Papá acostumbraba llevarme en sus viajes. Recuerdo la impaciencia, el cosquilleo de la noche anterior, mamá alistando la ropa, su cara enrojecida de soplar la plancha, el chisporroteo del carbón como el inicio de una fiesta que nadie festejaba. Quería dormir porque, al abrir los ojos un instante después, papá daba los últimos toques al bigote con unas tijeras de muñeca, y eran las cuatro de la mañana. Me vestía con la ropa de los domingos, me lavaba la cara casi a la manera de los gatos y me peinaba con los dedos.
En cualquier momento oíamos la corneta del bus que nos llevaría a Pamplona.
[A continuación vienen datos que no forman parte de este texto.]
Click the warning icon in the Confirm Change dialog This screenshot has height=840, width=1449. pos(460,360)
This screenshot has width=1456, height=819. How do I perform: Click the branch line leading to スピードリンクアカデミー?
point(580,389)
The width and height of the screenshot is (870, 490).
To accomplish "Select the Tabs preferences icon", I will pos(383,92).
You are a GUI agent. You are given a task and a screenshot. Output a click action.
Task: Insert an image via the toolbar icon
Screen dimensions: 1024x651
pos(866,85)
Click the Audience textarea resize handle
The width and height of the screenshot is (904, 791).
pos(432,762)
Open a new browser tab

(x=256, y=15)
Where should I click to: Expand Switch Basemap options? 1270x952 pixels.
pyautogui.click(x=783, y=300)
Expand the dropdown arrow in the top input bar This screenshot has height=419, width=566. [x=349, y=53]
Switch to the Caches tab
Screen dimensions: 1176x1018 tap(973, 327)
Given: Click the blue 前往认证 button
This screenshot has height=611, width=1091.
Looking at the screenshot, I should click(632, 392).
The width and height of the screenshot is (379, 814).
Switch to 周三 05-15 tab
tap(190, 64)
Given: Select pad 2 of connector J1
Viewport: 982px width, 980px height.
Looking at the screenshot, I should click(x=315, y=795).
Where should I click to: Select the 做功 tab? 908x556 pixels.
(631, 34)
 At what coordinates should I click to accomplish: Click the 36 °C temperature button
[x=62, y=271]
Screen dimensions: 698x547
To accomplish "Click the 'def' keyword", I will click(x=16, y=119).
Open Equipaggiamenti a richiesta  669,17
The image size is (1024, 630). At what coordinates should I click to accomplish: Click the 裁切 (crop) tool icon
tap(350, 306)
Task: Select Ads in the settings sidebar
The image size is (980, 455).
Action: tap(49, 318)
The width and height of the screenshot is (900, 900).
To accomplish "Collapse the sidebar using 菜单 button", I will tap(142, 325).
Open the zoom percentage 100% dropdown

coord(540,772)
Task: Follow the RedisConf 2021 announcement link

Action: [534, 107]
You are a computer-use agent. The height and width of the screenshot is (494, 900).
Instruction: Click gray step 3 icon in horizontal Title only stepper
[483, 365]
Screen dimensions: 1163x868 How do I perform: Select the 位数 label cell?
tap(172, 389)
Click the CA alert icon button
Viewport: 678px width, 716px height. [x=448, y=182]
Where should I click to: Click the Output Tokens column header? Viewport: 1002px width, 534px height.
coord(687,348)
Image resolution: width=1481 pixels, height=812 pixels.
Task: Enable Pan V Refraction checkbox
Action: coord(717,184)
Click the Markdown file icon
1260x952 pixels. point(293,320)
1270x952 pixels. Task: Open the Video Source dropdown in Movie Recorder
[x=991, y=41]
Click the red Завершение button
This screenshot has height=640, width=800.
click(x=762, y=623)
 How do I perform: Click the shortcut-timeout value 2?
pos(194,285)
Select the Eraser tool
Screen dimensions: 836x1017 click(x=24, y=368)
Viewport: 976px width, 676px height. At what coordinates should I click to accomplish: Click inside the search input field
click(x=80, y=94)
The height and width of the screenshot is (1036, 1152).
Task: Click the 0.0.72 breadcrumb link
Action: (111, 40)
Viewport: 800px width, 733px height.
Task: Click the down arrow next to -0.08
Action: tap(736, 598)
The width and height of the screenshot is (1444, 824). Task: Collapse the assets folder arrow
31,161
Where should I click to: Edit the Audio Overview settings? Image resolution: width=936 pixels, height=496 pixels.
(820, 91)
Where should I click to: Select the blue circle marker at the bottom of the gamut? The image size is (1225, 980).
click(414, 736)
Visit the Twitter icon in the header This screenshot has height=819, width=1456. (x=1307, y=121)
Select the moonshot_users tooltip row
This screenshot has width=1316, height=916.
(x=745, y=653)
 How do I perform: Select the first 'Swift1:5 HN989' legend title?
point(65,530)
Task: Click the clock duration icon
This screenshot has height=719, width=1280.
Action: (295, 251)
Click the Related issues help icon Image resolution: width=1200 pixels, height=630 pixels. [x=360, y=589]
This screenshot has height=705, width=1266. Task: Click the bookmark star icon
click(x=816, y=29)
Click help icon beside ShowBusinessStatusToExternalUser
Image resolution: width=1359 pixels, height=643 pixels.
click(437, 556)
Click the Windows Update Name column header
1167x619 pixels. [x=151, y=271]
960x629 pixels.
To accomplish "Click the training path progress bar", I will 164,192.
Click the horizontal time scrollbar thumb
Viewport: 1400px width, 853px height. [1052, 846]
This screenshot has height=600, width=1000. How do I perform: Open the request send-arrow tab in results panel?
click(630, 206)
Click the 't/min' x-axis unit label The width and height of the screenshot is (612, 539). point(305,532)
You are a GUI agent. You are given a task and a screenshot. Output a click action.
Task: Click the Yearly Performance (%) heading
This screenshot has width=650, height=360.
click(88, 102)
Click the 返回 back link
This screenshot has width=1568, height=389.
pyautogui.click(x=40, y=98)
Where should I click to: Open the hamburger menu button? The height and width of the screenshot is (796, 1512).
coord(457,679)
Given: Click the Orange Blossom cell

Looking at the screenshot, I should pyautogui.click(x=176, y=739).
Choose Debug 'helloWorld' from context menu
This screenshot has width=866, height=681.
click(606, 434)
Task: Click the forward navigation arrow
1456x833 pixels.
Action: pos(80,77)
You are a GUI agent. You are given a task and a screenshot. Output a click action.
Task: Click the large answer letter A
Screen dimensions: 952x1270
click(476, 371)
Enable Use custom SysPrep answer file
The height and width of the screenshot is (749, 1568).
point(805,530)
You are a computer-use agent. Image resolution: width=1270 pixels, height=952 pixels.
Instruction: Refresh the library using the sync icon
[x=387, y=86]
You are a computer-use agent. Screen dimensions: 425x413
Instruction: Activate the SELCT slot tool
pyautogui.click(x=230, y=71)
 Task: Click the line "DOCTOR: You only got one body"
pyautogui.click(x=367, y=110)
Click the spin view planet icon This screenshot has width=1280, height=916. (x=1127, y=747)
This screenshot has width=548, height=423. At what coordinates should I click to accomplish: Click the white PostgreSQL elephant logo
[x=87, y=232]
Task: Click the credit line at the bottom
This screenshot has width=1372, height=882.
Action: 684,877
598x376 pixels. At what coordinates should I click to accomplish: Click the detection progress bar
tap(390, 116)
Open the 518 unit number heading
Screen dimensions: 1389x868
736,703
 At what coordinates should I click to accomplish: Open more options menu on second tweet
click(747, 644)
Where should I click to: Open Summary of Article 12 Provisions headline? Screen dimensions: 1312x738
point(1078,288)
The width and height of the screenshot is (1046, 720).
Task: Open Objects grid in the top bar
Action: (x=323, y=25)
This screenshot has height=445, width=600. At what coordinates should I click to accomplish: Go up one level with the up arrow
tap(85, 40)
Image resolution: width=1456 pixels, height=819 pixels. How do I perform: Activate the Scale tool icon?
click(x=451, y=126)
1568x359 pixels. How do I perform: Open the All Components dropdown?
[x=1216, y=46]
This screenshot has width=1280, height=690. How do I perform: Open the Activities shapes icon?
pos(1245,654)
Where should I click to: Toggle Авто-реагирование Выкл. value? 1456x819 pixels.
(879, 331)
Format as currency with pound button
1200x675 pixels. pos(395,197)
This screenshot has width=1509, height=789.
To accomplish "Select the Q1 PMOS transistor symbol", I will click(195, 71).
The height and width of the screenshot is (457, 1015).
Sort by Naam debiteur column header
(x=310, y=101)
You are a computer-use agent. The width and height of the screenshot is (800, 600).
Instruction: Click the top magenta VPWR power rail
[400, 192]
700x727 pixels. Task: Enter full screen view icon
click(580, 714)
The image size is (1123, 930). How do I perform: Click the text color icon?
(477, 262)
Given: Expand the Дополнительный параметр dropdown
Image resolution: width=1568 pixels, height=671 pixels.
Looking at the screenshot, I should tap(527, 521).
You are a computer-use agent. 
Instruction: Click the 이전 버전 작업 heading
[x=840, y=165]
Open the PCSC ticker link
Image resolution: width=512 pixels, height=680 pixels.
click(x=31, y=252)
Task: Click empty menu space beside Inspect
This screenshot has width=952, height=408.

Un hombre fornido, casi un enano, cargaba los costales de herradura amontonados junto a la puerta. Con un esfuerzo violento lanzaba el bulto al hombro, salía a la calle, subía la escalera del bus y lo acomodaba en la parrilla, entre bultos de yuca y plátano, piñas y naranjas, a veces una cesta erizada de crestas de pollo o una cabra amarrada. Papá me encargaba el maletín con el cuchillo y la linterna. Nunca salía de casa sin cuchillo. Iba hasta la cama a decirle adiós a mamá, recibía su bendición y partíamos. En el bus, tres o cuatro personas y papá se saludaban sin darse la mano; recogeríamos a otras cuantas en sus casas antes de salir de Málaga, todavía de noche.
Casi nunca veía el amanecer. Me quedaba dormido contra mi padre hasta que nos deteníamos a desayunar en el restaurante de Zoila, junto a un río de piedras grandes y blancas, en Cerrito. El agua era toda espuma. Orinaba desde el puente.